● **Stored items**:

# # #

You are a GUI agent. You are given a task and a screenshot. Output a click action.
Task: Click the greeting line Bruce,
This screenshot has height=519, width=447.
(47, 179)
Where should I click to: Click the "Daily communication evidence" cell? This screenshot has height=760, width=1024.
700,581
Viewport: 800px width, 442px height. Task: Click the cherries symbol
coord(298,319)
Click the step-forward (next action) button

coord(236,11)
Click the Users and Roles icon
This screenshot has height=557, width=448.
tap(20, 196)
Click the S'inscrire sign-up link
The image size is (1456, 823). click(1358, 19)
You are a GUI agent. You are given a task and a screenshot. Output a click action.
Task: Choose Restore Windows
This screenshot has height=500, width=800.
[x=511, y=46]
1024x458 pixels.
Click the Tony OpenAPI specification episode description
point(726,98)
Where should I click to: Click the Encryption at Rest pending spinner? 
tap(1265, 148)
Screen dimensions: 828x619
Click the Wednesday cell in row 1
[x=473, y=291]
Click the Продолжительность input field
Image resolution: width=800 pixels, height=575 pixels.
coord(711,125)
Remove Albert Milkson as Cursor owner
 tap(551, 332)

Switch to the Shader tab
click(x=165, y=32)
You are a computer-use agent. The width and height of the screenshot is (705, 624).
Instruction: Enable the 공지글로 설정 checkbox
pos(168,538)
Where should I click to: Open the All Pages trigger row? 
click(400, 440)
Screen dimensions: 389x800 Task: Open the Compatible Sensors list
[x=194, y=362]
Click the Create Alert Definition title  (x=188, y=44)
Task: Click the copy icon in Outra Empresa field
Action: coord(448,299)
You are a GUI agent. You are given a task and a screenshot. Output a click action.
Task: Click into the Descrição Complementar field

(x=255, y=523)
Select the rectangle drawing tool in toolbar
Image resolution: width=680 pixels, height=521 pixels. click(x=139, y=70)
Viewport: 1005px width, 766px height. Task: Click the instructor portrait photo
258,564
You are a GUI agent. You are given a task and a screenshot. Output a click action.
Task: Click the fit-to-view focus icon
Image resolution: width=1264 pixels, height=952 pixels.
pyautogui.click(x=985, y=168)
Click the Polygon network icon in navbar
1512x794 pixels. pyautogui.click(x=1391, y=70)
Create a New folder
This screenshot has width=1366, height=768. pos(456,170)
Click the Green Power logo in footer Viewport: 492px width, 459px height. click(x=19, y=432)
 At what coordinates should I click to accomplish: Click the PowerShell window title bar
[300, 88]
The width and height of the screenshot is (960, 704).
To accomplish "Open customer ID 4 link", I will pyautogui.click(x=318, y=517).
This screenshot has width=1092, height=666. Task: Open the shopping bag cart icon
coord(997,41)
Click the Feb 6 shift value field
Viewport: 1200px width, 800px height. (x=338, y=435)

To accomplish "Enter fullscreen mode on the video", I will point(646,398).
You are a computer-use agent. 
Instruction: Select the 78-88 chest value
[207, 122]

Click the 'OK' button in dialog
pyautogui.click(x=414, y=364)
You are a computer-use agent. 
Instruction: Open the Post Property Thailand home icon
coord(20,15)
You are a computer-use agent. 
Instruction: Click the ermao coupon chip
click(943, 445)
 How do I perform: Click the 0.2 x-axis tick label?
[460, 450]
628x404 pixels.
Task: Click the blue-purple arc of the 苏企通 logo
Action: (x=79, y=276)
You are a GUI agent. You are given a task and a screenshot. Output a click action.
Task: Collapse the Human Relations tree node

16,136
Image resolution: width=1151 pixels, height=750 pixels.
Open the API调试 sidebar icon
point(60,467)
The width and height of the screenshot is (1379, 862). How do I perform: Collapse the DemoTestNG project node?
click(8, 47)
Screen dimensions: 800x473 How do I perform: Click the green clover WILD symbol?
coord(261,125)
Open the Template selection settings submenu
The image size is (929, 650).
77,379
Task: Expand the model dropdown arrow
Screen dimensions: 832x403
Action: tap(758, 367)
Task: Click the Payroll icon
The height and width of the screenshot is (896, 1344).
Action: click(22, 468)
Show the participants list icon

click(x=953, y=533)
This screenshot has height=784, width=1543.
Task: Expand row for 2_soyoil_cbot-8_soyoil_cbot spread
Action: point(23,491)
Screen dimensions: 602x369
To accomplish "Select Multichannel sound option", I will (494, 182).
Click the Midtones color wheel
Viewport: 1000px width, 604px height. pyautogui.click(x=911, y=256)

# # #

● **Exercise details**: Check every line of the entries for the string "will". Give only the number of lines that hold it.

● **Exercise solution**: 3